While Blair and Clinton employed similar strategies of appropriation (of conservative agendas), they have both been dramatically less successful at disorienting the rhetorical stances of their opponants. What gave Bush this rhetorical edge is (precisley) the plausibility of his identity as a brainless, illiterate vulgarian. While subsuming elements of the Clintonian-Blairite agenda within himself, he simultaneously gathers alienated religious fundamentalists, nationalists and damaged middle-aged males of every ilk, closer to him by appearing to share their anti-intellectualism, their contempt for expertise, and their alienation from language games played by the intellectual elite. This, in turn, redirects popular ‘liberal’ critique against these same ‘conservative’ alienated cultural elements, while high-level critique of “the issues” by democratic politicians are robbed of their ‘moderate,’ timid, campaign platforms. This is the impossible rhetorical situation In which John Kerry found himself in the campaign of 2004.

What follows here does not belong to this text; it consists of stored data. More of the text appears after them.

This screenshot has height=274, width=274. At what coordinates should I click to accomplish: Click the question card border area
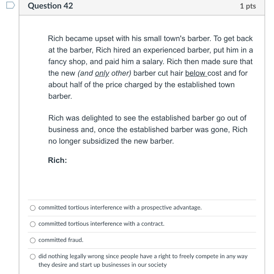click(20, 107)
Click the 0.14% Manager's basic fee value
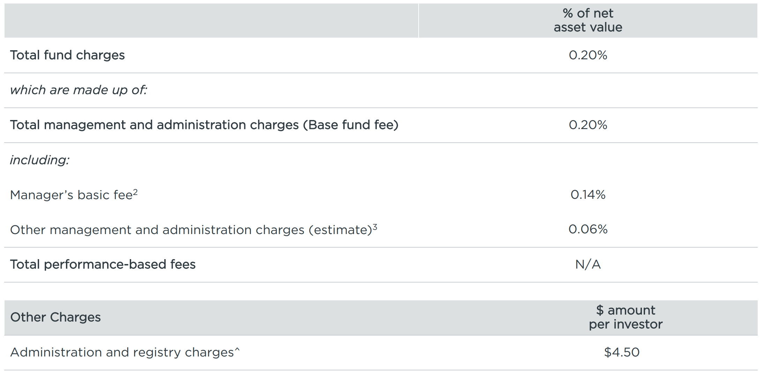This screenshot has width=764, height=376. point(588,195)
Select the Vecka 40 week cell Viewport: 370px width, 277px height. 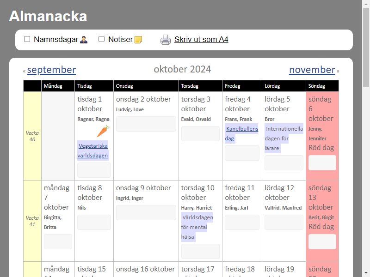[32, 136]
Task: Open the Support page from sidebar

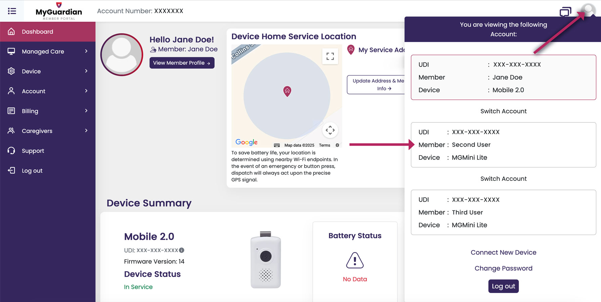Action: 33,151
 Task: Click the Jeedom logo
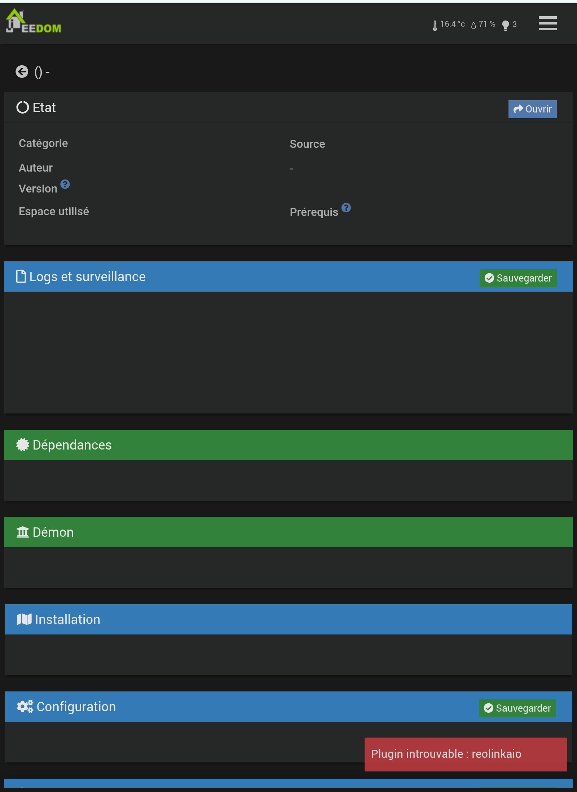click(33, 22)
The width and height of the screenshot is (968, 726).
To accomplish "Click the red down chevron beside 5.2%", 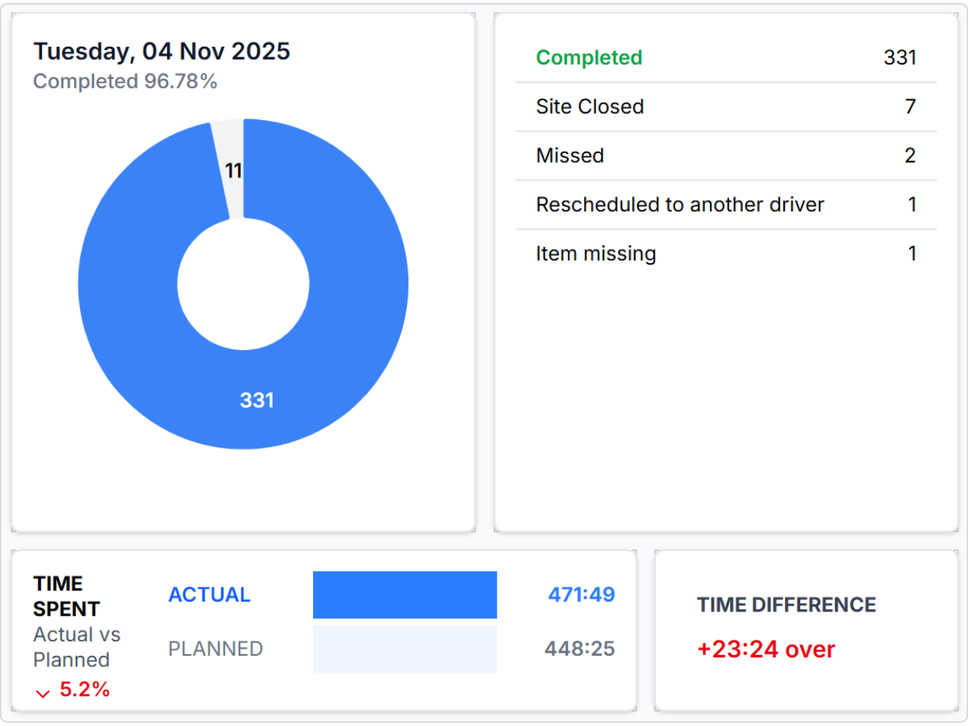I will click(x=43, y=693).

To this end, Bush is completely dependant for his popularity on discourses of anti-americanism, on the domestic and international image of Bush as the King Idiot at the helm of the Ship of Fools (America). These twin tactics of rhetorical deflection and deflation seem to be Bush’s own personal and decisive contribution the success of the single most destructive and regressive administration in American history.